■ 読む文章
わたしがすきなうたをうたうよ。そういった花譜が歌い始めた姿はどれも知らない花譜だった。綺麗、愛の才能、美しい棘。進化した花譜だった。初期のころのわたしがすきなうたをうたうよ、は大人な曲をあどけなさの濃い少女が歌うことによって生まれる妖しい魅力と自身の声とマッチする表現によって作り上げていた。不可解の時の花譜によるわたしがすきなうたをうたうよ、はさらに磨きのかかった圧倒的な感情を声に乗せた表現によって撃ち抜かれるようなものだった。今回の花譜は大人な花譜だった。歌に歌わされるのでもなく自分が歌を染め上げるのでもなく、原曲と自分の持つ良さを合わせながら一つの作品として作り上げる能力が格段にあがっている。そう感じた。

画面グラウンディング用データセットの行:
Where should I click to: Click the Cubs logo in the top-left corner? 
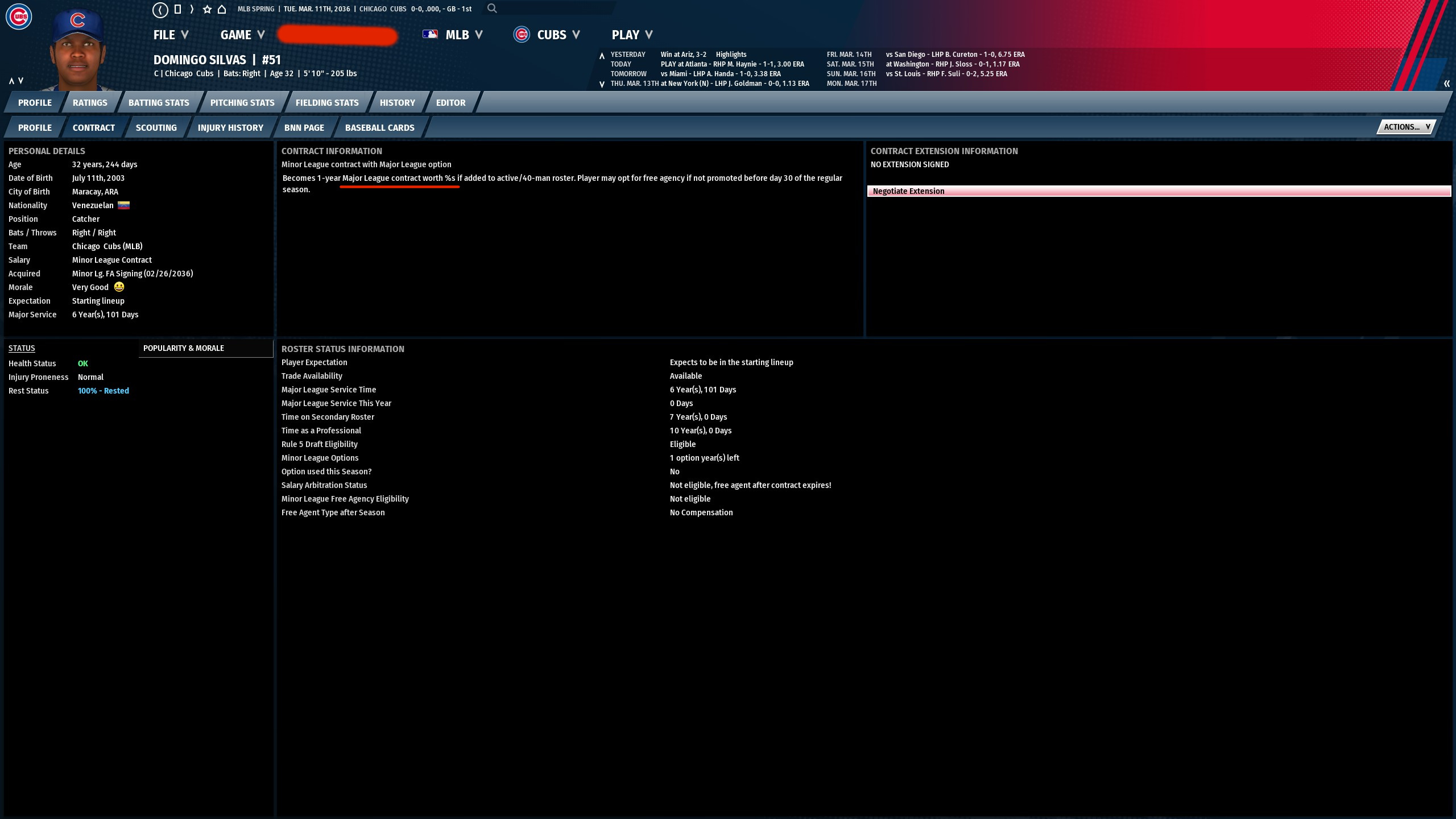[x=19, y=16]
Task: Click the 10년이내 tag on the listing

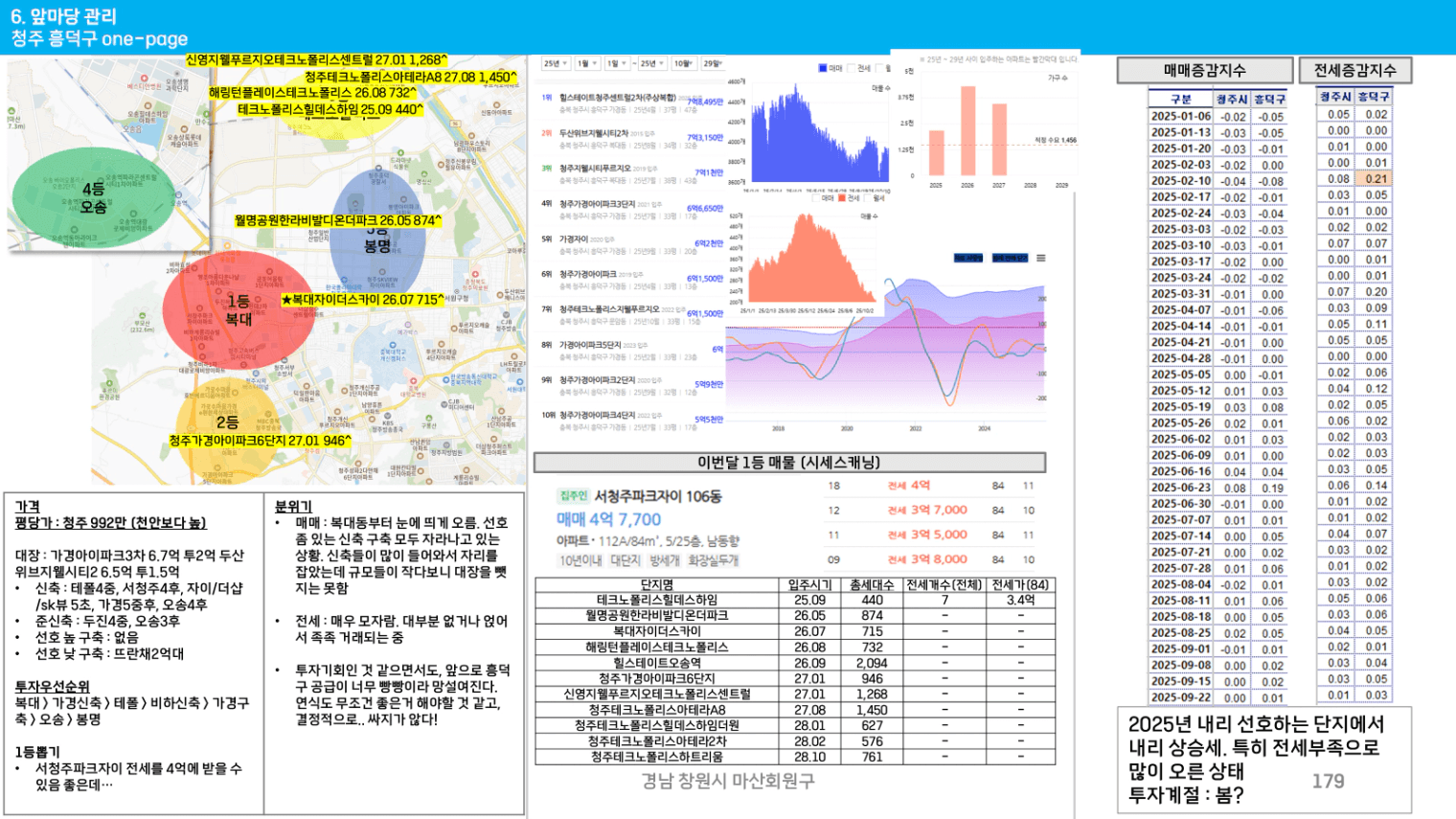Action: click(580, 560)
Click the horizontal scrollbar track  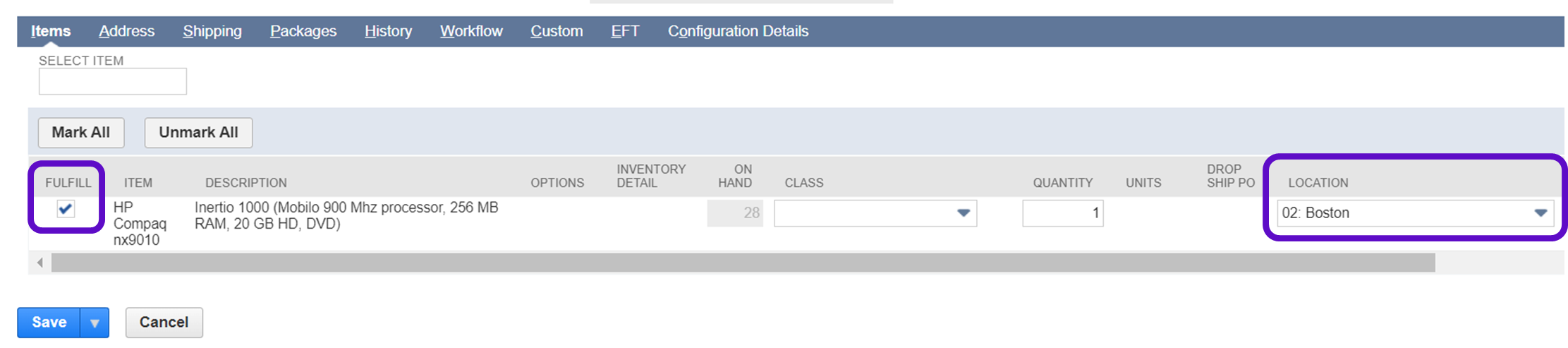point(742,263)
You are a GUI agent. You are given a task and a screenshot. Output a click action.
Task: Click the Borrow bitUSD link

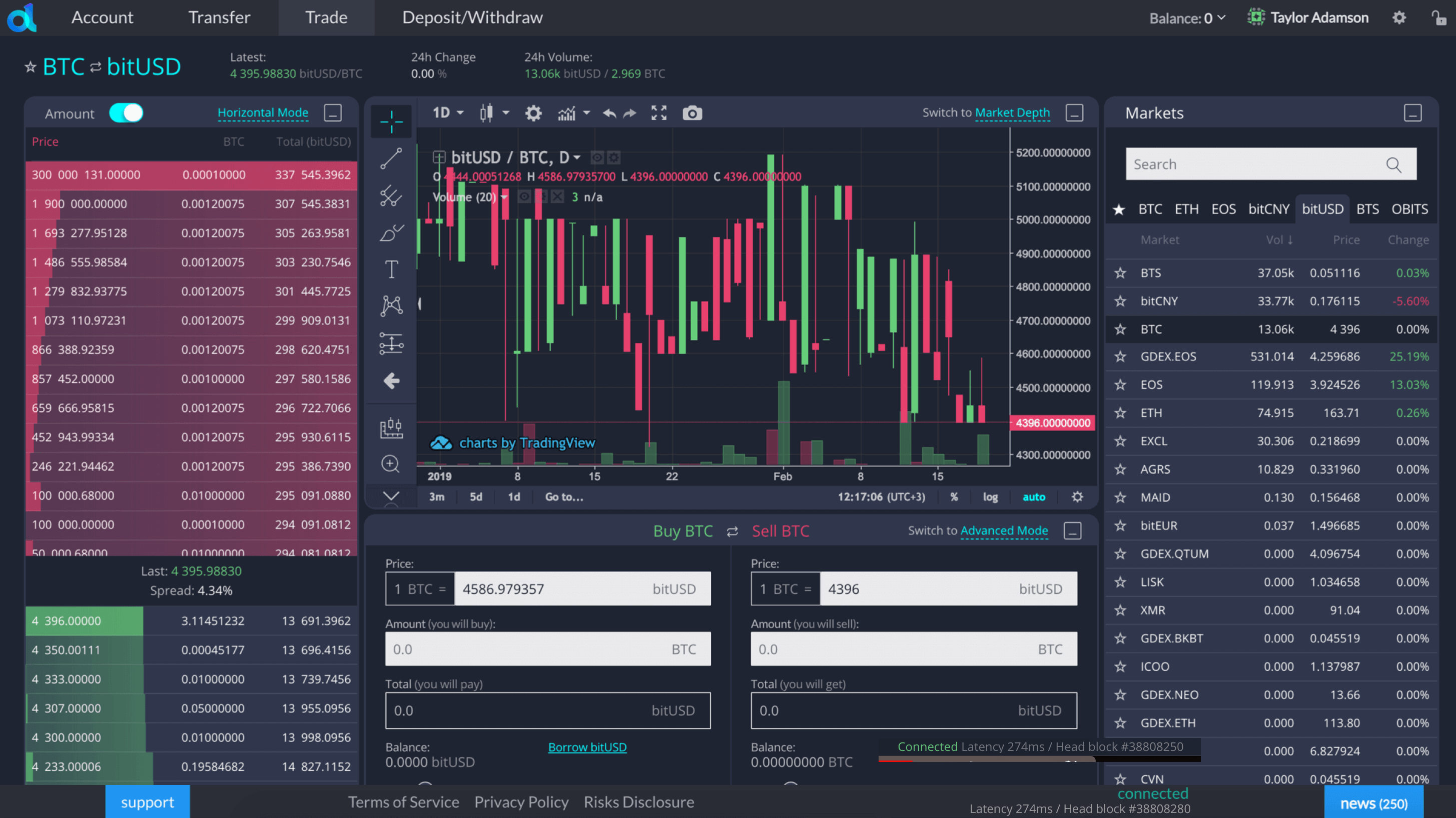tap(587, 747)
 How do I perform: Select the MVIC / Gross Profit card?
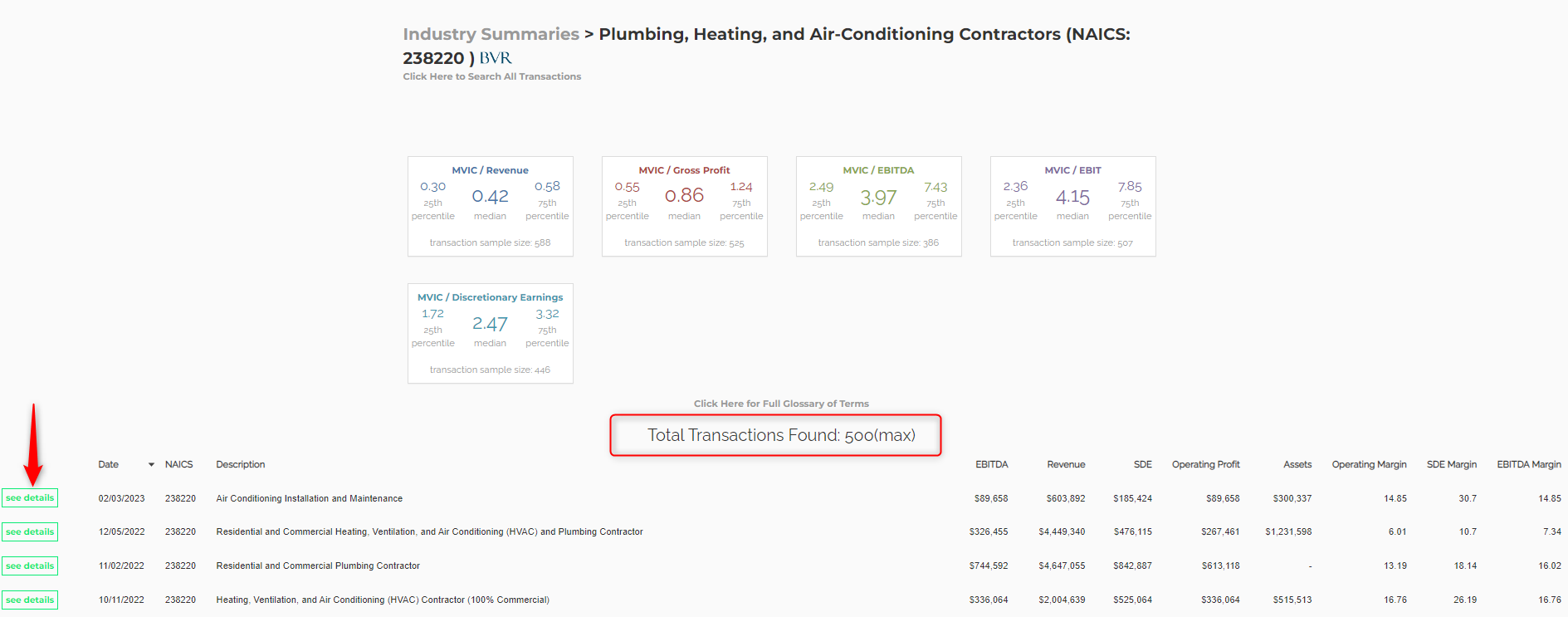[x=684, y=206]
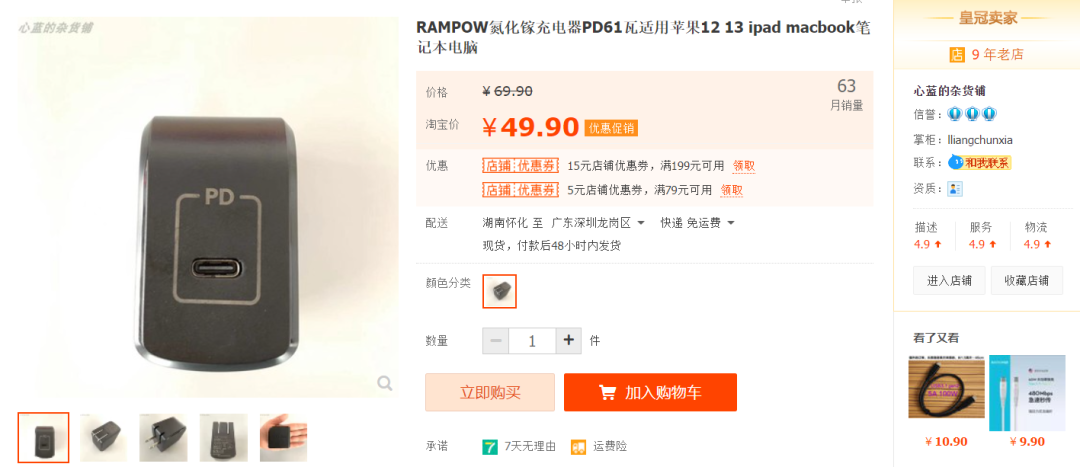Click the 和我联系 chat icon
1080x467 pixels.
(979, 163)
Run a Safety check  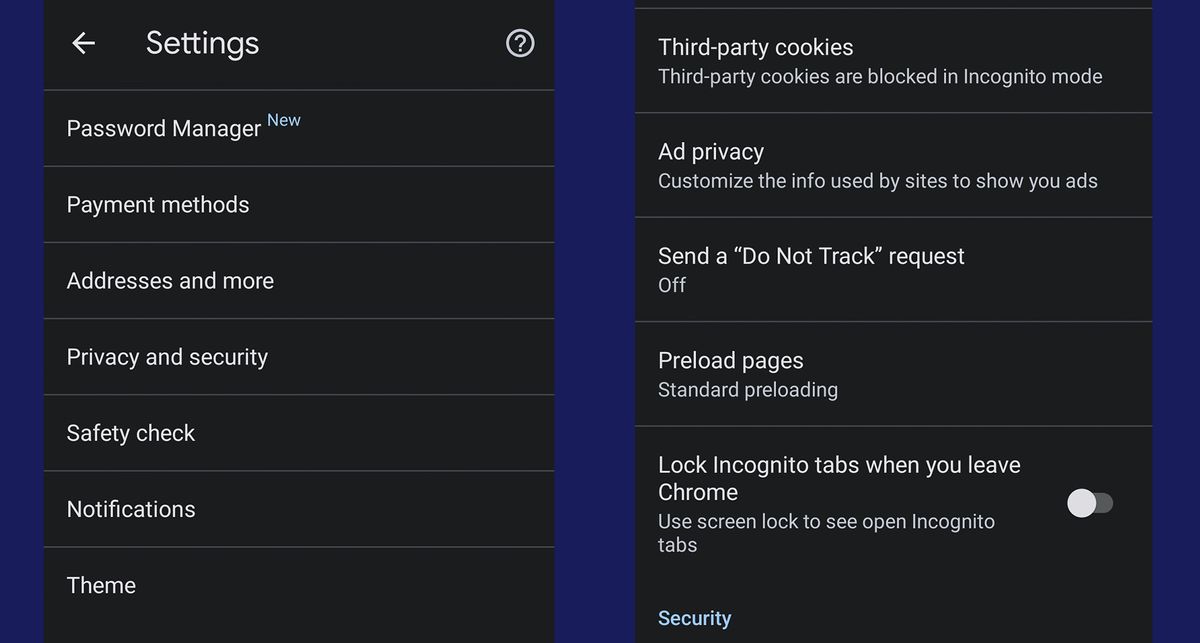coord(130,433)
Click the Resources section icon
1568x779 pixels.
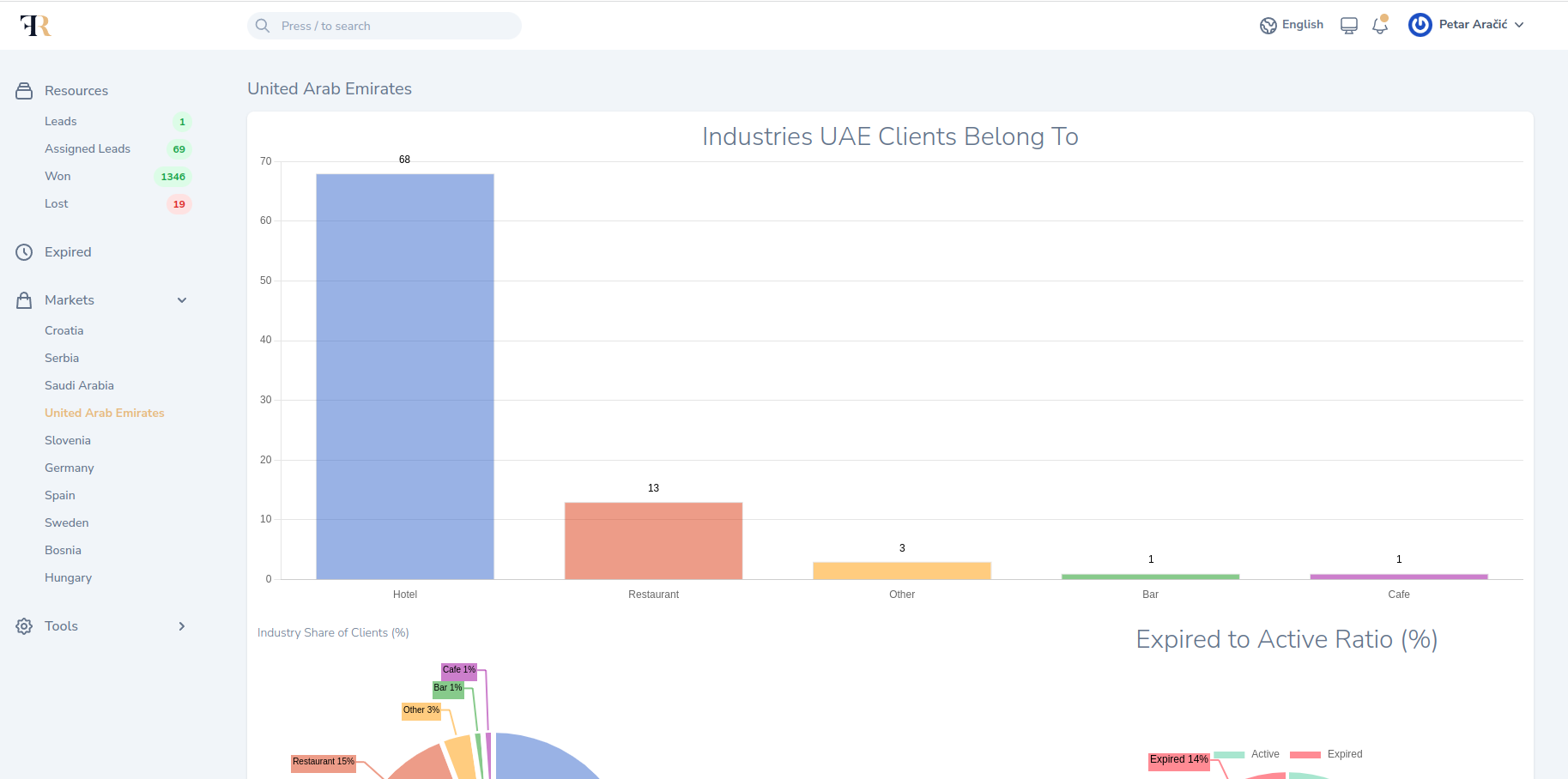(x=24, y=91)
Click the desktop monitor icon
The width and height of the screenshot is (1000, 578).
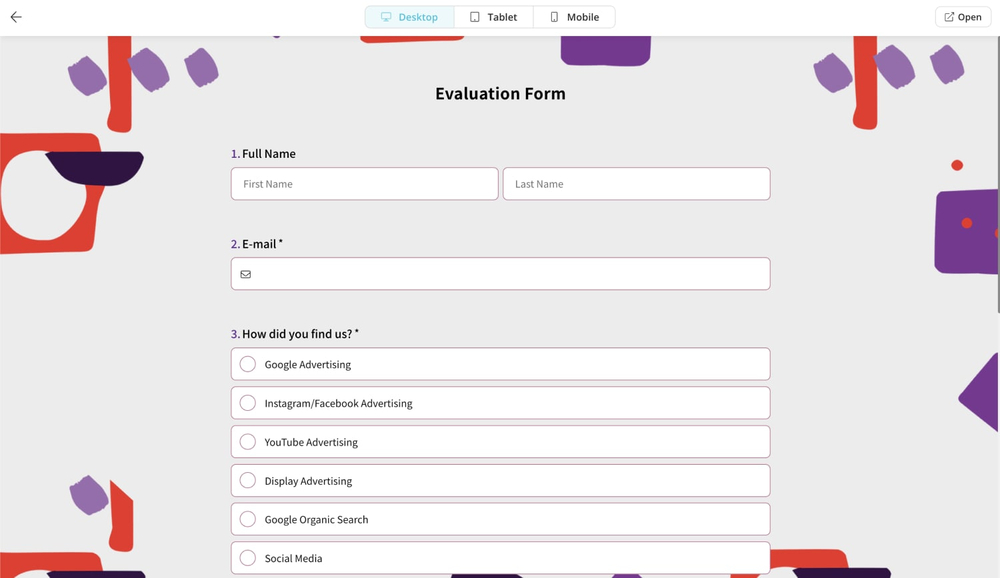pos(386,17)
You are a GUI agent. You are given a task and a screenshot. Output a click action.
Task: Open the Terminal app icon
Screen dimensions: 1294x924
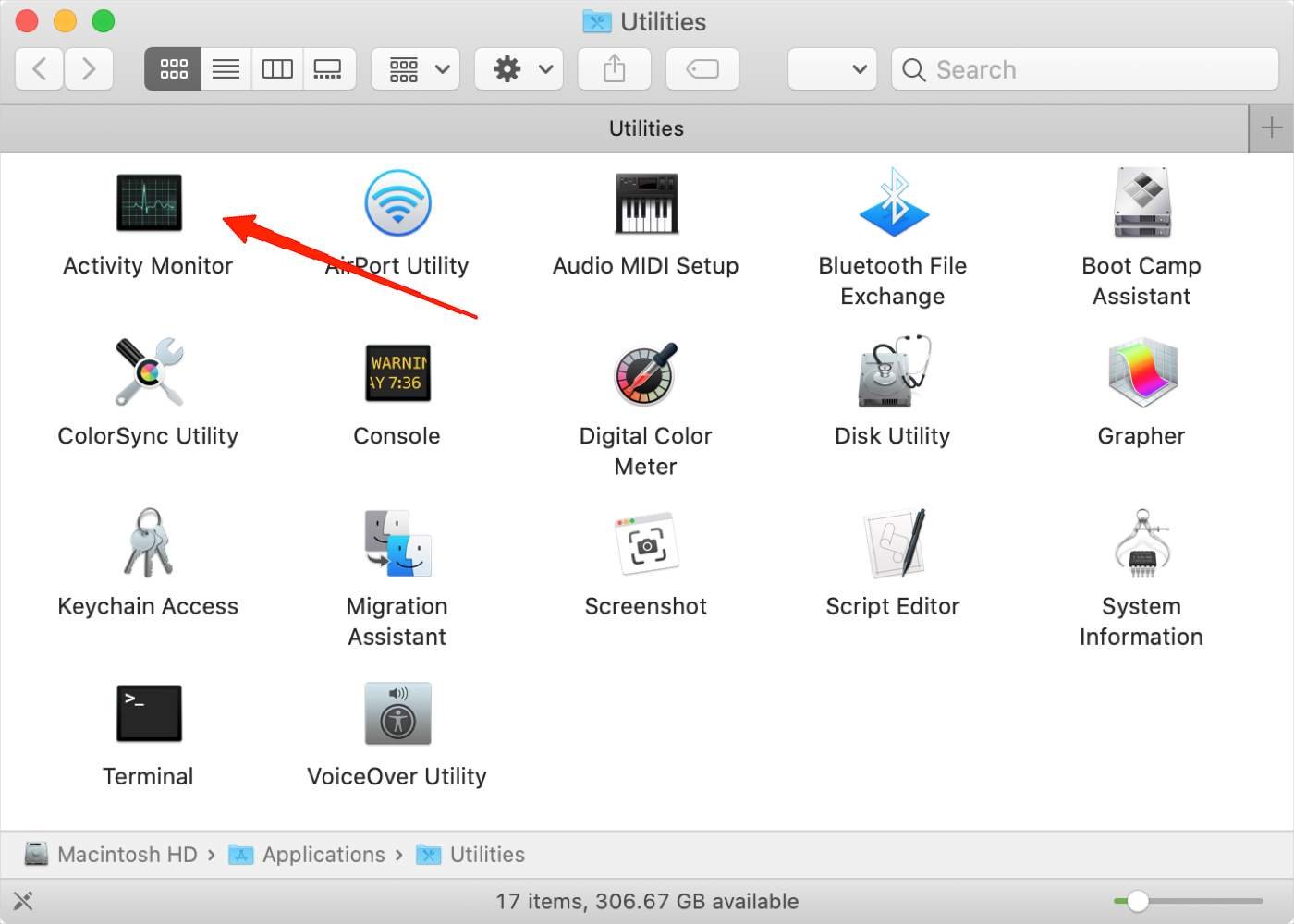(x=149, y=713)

■ 依頼
**1)** 花譜の歌についての文章をもとに、次の問いに答えて。
(a) 初期のころの妖しい魅力は、何によって生まれたとされているか。
(b) 不可解の時の歌は、どんな表現によるものだったと書かれているか。
(c) 今回の花譜は、どんな花譜だったと書かれているか。
**2)** 花譜の歌についての文章で、「わたしがすきなうたをうたうよ」の歌い方が語られている時期をすべて挙げて。
**3)** 花譜の歌についての文章を、最後の文のあとから書き進めて。
この資料は使わなくていい。

■ 回答
**1)**
(a) 大人な曲をあどけなさの濃い少女が歌うこと
(b) さらに磨きのかかった圧倒的な感情を声に乗せた表現
(c) 大人な花譜

**2)** 初期のころ、不可解の時、今回

**3)**
祭壇、最近この曲を知らないといっていた観測者の人がいたことは少し、いやかなりショックだった。当然その人に非があるわけではない。ライブ映像を持っていない人では普段聞くことは叶わない。不可解よりも後に花譜を知った人はこの曲を知らない人のほうが多いのかもしれない。祭壇は、Vtuberシーンに対しての曲。普段他のVtuber達とのかかわりの薄い花譜がこの曲で感謝と激励を示す。その事実に文脈オタクである自分は目頭が熱くなった。そして、魔女。この曲も思い入れが深い曲で、いろいろとこみあげてくるものがあった。息をのんだ。春猿火。バーチャルの世界へ向けた曲のさなかに同じバーチャルな存在として同じ事務所からデビューした春猿火がともに歌う。花譜が一人で魔女の名を背負うのではなく新しくできた仲間がともに背負ってくれる。そんな、今から振り返るとよくわからないことを考えた。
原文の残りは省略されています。